Дождь лил взахлеб, прямо-таки с удовольствием, и Надя, сама того не замечая, погружалась в водяной сон, где они с Ритой плыли то ли на лодке, то ли на плоту по серому озеру. Надя слышала сквозь сон, как вода стекает с подоконника на пол, как взрослые гремят в соседней комнате тазами и кастрюлями, расставляя их под прорехами в крыше. Потом все затихло, но через некоторое время – все еще во сне или уже нет – натужно зашипел, разогреваясь, чайник.
Наде захотелось пить. Она, сонная, вышла на кухню в трусах и майке и шлепнулась на колченогий стул. Мама спала, а бабушка сидела за кухонным столом одна, над чашкой с отколотой ручкой, широко расставив ноги и сжимая ладонями виски, и не сразу заметила Надю.

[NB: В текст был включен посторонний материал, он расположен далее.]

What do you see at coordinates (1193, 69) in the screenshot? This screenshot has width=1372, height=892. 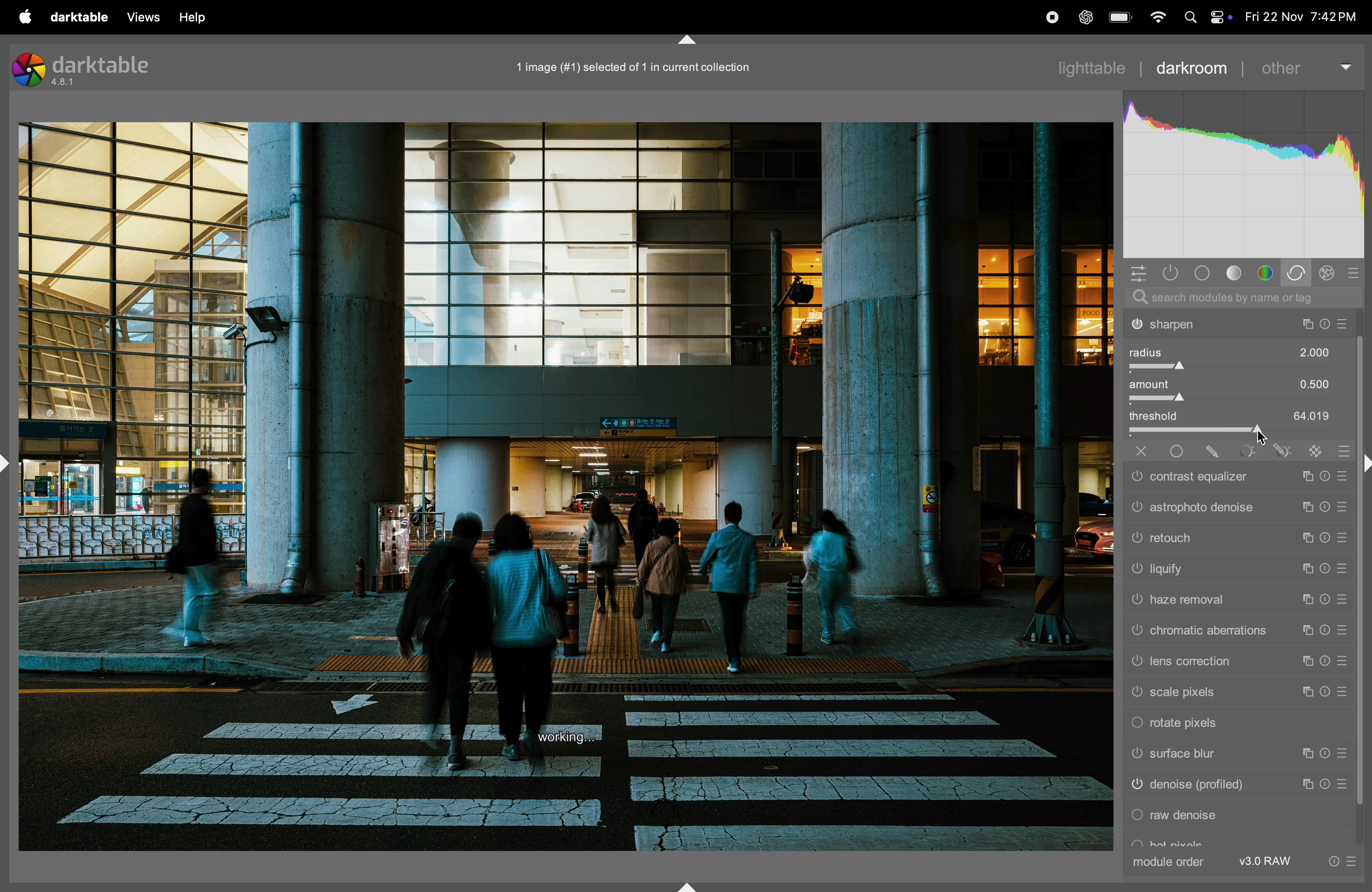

Подтянув ногу к груди, Надя почесала комариные укусы и плеснула себе в чашку заварки со смородиновыми листьями.
– Спать мне не хочется что-то, — сказала она.
Бабушка кивнула.
О чем говорили потом? Надя не запомнила. О погоде ли, о школе, о том, что Надя видела на заборе бурундука, о соседских детях, о планах на завтрашний день – с пятого на десятое? О чем-то другом, повседневном, сразу же стертом из памяти за неважностью? Надя грызла вафли своим излюбленным способом: снимая слой за слоем. Разглядывала выцветшую клеенку в ромашках и проплешинах, чайный гриб Гошу в банке. Изо всех сил Надя старалась не смотреть на старую женщину, сидящую напротив, и не могла просто уйти спать. Хотя, кажется, даже мешала ее одиночеству. Но все равно не уходила.
Иногда, разобидевшись, Надя мстительно думала о ней – «старуха», хоть та, несмотря на свои шестьдесят, была крепкой и сильной, не похожей на бабушек-соседок, которые с трудом ходили дальше скамейки у крыльца. Но впервые Надя увидела ее не просто усталой или приболевшей, а именно старой. Бабушкино лицо, подпертое ладонями, было похоже на курагу, сквозь непрокрашенные корни волос проглядывала розовая кожа, тонкие брови, изведенные в юности, выцвели, и это было до того невыносимо и не по-человечески, что хотелось зажмуриться до боли в висках.
И еще одна детская эгоистичная мысль не отпускала Надю: я не хочу, не хочу, не хочу быть старой, пожалуйста, только не старой, только не я.
***
Утро воскресенья было свежим и прозрачным. Девочки встали поздно – в десятом часу. Рита вышла босиком и по пути к дощатой будке завизжала: ей показалось, что на ногу приземлилась в прыжке лягушка.
Пахло влажной землей, смородиной и клопами. В малиннике солидно гудели пчелы.
Бабушка молча занималась обычными делами, никого не припрягая и не ругая. Пока она перемывала за Ритой посуду и перебирала тряпки из комода – старую одежду, постельное белье, полотенца, покрывала, Надя с Ритой доели вафли и вместе с мамой немного поиграли в бадминтон, прыгая по мокрой траве, то и дело вытаскивая из кустов малины упущенный волан.
К обеду уехали в город.
О конце света никто не вспоминал.
ВОРОВКА
В год, когда Оле исполнилось двенадцать, она влюбилась в женщину. У нее было южное лицо, кудлатые черные волосы до плеч, жесткие, как собачья шерсть, и редкой красоты имя – Мадина.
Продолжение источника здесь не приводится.